Member of the Bergen County Board of Chosen Freeholders
- In office 2003–2007

Commissioner of the New Jersey Department of Banking and Insurance
- In office June 28, 1996 – August 24, 1998
- Appointed by: Christine Todd Whitman
- Succeeded by: Jaynee LaVecchia

Member of the New Jersey General Assembly from the 39th district
- In office April 5, 1985 – January 31, 1991 Serving with John E. Rooney
- Preceded by: John Markert
- Succeeded by: Charlotte Vandervalk

Personal details
- Born: 1954 Teaneck, New Jersey
- Education: Smith College Wake Forest University School of Law

= Elizabeth Randall =

American politician (born 1954)

Elizabeth Randall (born 1954), is an American Republican Party politician who served as a Commissioner of the New Jersey Board of Public Utilities and served on the Bergen County Board of Chosen Freeholders from 2003 to 2007. She previously served as county counsel under the administration of former Bergen County Executive William "Pat" Schuber, where she oversaw efforts including the downsizing of county government and the preservation of thousands of acres of open space. Prior to serving in county government, Randall was elected to the New Jersey General Assembly in 1985 and served there until 1992, representing the 39th Legislative District.

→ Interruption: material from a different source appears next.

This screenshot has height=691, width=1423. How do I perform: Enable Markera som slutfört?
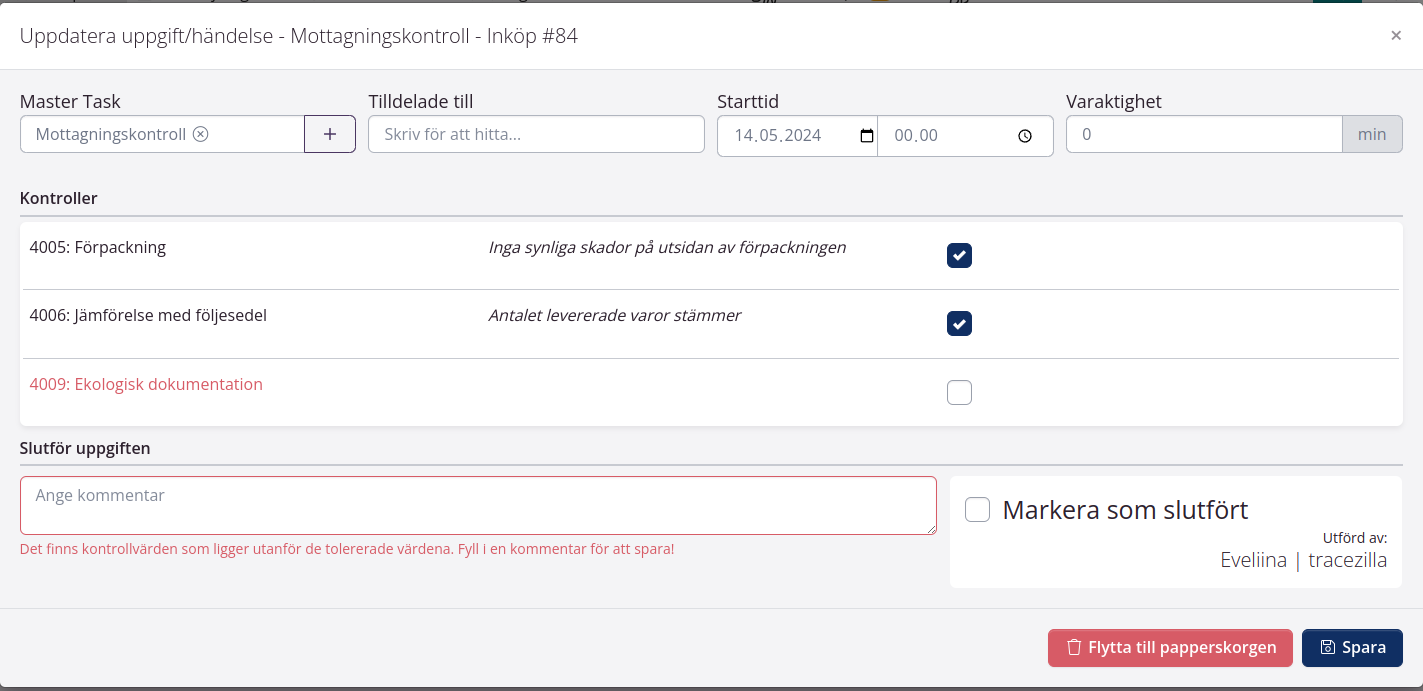[x=977, y=509]
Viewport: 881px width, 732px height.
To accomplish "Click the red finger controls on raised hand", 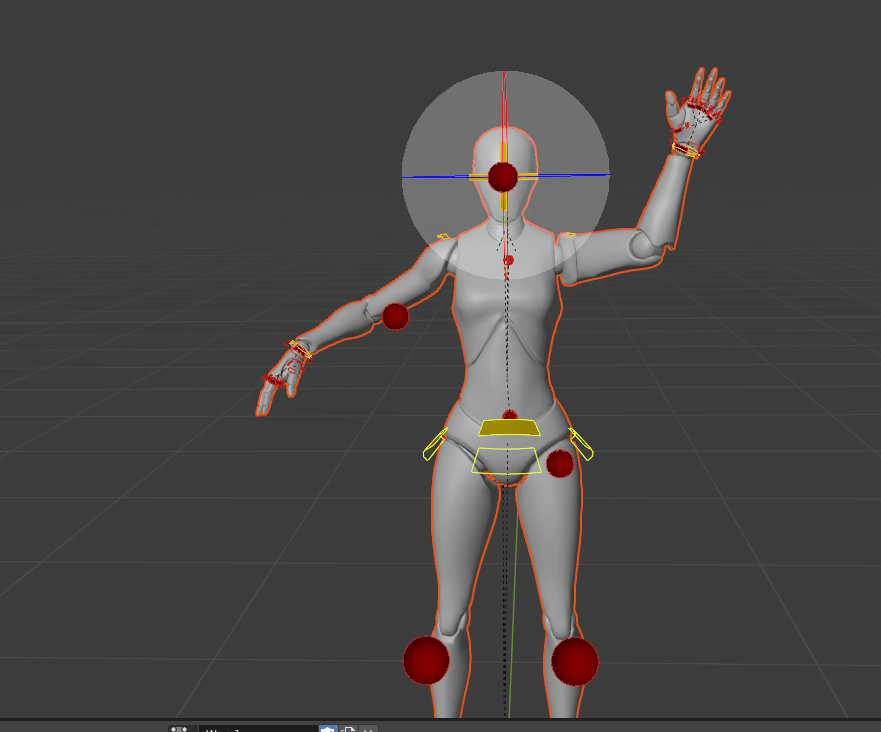I will click(x=704, y=108).

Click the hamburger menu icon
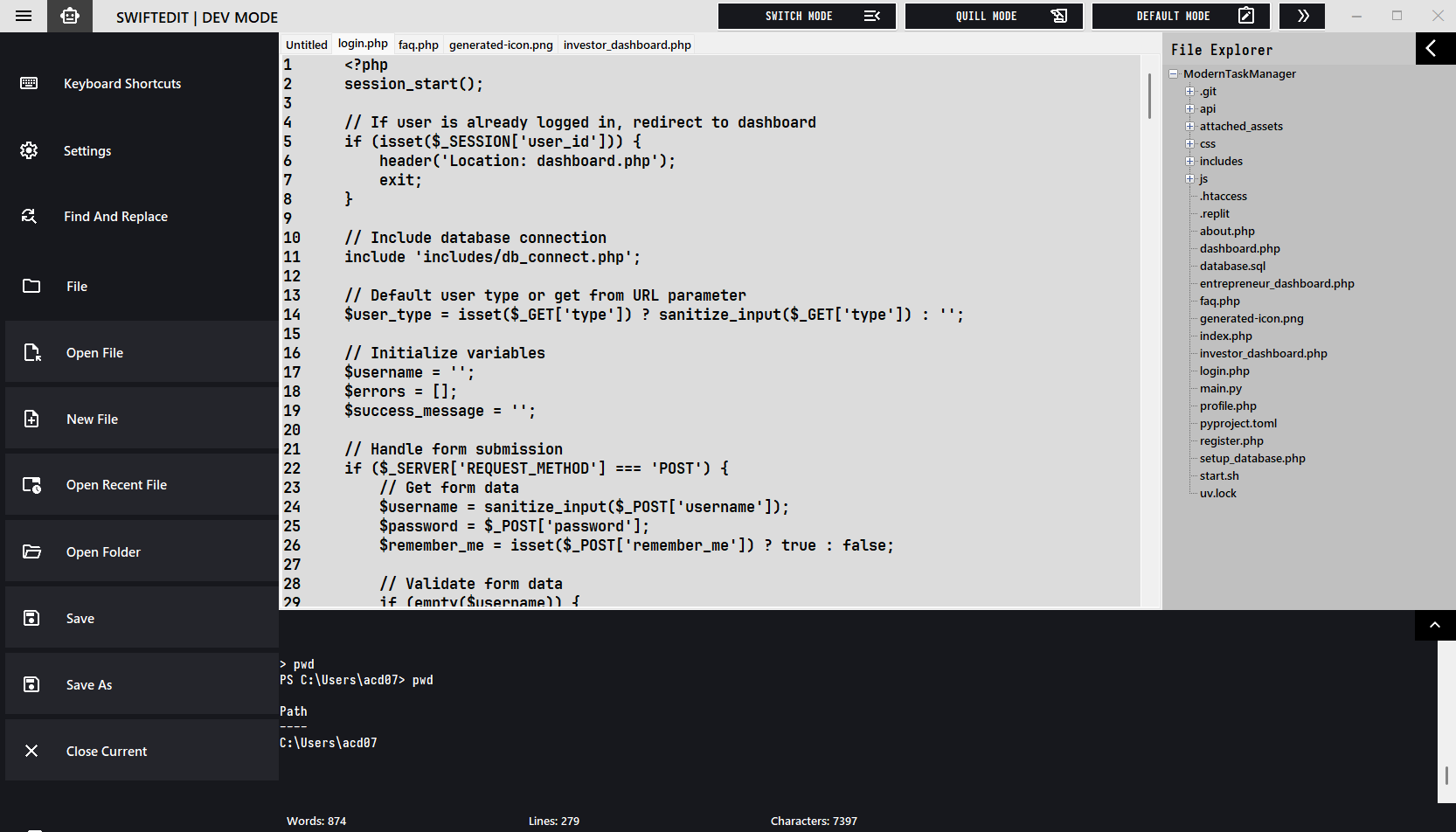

==Early life and education==
Born in 1954 in Teaneck, New Jersey, Randall is the daughter of Harry Randall Jr., who served as a Freeholder and as an Assemblyman from 1962 to 1966 and from 1968 to 1970. Raised in Westwood, New Jersey, Randall graduated from Westwood Regional High School in 1971, Smith College in 1975 and from Wake Forest University School of Law in 1978.

==Career==
A resident of Westwood, New Jersey, she was appointed New Jersey Commissioner of Banking and Insurance under Governor Christine Todd Whitman. Prior to that, she served as assistant counsel in the office of Governor Thomas Kean. She also served as vice president of the New Jersey Sports and Exposition Authority, which manages the Meadowlands Sports Complex.

Randall was an adjunct professor of public policy at Ramapo College and sat as a member of the Rutgers Finance Advisory Board. She formerly worked as an attorney in the Westwood law firm of Randall, Randall and Stevens. Randall served on the Columbia Bank Board of Directors, and is the first woman to serve in this capacity in the history of the bank. She is a member of the Board of the Westwood Senior House and president of the Riley Senior Center, a senior activity center in Westwood.

She worked to improve budgeting to the county, reduce the county debt, and make Bergen County a leader in campaign finance reform. She worked for protections against so-called "Pay to Play" in Bergen County.

One of her first acts as Freeholder was to introduce an amendment to the county’s ethics code forcing full disclosure of campaign contributions given by vendors to officeholders, political parties and political action committees. She has worked to keep the Continental Airlines Arena open, help assure feasible transportation, and to protect Bergen County from overdevelopment.

Randall was defeated for reelection in the 2006 Republican primary for freeholder. Randall had accepted the county party's endorsement to run for reelection on a ticket headed by former Freeholder Todd Caliguire for county executive. After moderate County Clerk Kathleen Donovan entered the race against the conservative Caliguire, Randall, together with county surrogate candidate, Jae Y. Kim, switched to Donovan's ticket. Randall was defeated in the primary by Caliguire's running mates.

On February 26, 2008, Randall was nominated by Governor of New Jersey Jon Corzine to serve on the New Jersey Board of Public Utilities.